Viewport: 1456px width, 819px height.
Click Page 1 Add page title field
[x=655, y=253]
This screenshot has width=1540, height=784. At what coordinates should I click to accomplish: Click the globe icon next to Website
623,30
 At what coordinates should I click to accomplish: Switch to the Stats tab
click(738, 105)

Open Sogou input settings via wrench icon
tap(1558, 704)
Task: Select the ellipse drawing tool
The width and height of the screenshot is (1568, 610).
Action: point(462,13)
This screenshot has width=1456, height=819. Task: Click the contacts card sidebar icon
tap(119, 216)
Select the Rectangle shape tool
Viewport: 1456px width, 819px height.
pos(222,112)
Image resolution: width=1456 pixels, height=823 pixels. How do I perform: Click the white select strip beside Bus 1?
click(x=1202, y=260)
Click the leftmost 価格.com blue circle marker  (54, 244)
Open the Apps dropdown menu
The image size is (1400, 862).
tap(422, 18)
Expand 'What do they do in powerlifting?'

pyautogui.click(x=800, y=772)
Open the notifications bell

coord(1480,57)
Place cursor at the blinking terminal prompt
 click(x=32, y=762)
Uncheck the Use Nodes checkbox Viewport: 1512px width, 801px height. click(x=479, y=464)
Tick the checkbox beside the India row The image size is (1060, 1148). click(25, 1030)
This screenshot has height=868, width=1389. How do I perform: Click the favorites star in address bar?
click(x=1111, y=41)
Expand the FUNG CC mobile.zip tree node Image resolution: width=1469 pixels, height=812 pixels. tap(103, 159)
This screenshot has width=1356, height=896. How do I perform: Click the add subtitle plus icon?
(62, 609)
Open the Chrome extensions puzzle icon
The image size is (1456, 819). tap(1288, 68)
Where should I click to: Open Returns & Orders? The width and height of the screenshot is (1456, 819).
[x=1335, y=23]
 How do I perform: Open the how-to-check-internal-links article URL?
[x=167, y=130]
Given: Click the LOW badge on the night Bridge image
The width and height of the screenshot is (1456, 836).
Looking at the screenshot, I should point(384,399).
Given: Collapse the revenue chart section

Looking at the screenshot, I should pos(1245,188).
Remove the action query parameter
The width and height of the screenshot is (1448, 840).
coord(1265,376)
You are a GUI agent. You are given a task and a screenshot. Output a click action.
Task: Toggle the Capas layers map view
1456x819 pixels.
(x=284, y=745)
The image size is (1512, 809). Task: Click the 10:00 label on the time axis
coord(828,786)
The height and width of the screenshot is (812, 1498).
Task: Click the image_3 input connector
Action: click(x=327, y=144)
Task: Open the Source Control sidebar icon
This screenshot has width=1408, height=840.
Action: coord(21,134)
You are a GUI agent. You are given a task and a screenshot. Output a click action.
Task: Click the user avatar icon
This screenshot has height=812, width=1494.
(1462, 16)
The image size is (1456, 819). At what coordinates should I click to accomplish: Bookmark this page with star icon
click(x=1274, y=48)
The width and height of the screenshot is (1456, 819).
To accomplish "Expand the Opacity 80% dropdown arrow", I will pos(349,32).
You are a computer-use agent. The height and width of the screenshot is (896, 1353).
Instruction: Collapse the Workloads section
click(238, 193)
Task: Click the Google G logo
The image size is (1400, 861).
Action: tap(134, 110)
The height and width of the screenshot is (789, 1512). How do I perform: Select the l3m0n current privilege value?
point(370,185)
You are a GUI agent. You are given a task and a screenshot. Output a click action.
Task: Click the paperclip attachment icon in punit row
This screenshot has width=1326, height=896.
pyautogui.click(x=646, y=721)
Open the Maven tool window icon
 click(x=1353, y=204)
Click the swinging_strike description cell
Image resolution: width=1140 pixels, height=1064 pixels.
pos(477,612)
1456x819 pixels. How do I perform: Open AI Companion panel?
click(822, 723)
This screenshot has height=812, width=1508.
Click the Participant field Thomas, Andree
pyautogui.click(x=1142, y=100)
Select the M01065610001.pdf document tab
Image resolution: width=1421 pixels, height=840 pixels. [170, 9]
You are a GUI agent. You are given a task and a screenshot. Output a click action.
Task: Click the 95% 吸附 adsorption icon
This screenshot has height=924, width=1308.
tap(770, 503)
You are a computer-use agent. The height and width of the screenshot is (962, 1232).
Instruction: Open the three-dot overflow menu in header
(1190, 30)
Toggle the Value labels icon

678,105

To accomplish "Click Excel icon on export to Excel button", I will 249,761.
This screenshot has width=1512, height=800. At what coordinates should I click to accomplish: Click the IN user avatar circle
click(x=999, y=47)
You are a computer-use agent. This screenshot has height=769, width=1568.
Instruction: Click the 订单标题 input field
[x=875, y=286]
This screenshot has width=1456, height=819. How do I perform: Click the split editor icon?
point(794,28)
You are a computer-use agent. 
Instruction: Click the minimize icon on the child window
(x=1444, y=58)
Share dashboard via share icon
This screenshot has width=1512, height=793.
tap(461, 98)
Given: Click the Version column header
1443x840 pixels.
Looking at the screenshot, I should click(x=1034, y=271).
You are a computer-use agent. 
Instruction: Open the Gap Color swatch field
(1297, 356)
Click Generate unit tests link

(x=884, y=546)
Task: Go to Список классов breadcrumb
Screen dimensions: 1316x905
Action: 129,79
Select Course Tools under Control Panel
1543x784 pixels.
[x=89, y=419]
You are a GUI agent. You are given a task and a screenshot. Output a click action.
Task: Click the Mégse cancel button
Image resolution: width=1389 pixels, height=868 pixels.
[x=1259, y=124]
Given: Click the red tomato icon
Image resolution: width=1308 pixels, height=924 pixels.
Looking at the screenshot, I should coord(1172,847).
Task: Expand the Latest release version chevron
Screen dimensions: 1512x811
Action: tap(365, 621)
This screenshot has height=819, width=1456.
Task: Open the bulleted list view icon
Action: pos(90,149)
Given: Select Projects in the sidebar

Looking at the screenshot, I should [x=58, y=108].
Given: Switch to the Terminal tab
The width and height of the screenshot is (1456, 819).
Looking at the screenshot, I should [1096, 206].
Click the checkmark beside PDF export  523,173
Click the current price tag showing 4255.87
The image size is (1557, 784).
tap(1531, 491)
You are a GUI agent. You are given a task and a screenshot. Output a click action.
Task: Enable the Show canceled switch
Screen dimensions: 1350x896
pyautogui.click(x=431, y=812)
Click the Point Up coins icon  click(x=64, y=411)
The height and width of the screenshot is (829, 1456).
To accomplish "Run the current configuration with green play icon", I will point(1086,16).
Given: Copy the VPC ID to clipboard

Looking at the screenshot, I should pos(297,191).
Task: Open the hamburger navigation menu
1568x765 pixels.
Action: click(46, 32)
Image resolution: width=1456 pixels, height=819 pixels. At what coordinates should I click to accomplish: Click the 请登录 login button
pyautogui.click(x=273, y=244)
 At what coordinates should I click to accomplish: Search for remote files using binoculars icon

^^^^^^^^

**Task to complete:** Every line above in which the word "Control" is present must be copied into the answer.

**Solved problem:**
Task: Open the Source Control sidebar icon
Select Course Tools under Control Panel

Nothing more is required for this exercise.